WORK REQUIRED:
Filter these entries down to lines holding "agent".

RAW DATA:
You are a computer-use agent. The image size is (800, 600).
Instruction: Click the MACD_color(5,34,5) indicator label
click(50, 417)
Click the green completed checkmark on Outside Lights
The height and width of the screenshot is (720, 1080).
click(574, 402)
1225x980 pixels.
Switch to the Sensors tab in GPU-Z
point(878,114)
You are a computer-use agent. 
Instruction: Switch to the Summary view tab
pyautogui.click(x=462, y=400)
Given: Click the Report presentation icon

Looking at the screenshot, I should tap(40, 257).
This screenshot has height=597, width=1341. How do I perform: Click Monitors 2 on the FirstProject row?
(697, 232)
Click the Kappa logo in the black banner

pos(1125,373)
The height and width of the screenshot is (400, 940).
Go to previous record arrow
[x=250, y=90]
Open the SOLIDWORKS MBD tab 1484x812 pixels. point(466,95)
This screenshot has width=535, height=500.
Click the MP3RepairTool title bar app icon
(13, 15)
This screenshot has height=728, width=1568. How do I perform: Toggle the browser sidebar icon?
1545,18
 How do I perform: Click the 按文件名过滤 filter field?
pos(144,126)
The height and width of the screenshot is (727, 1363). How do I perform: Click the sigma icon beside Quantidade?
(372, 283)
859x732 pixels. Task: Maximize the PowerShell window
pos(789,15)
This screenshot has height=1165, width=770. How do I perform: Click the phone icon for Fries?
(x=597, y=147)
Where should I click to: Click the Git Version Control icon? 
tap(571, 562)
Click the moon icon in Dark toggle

SOLUTION TO THIS PROBLEM:
You are a computer-use agent. The image size is (800, 600).
You are a computer-use agent. 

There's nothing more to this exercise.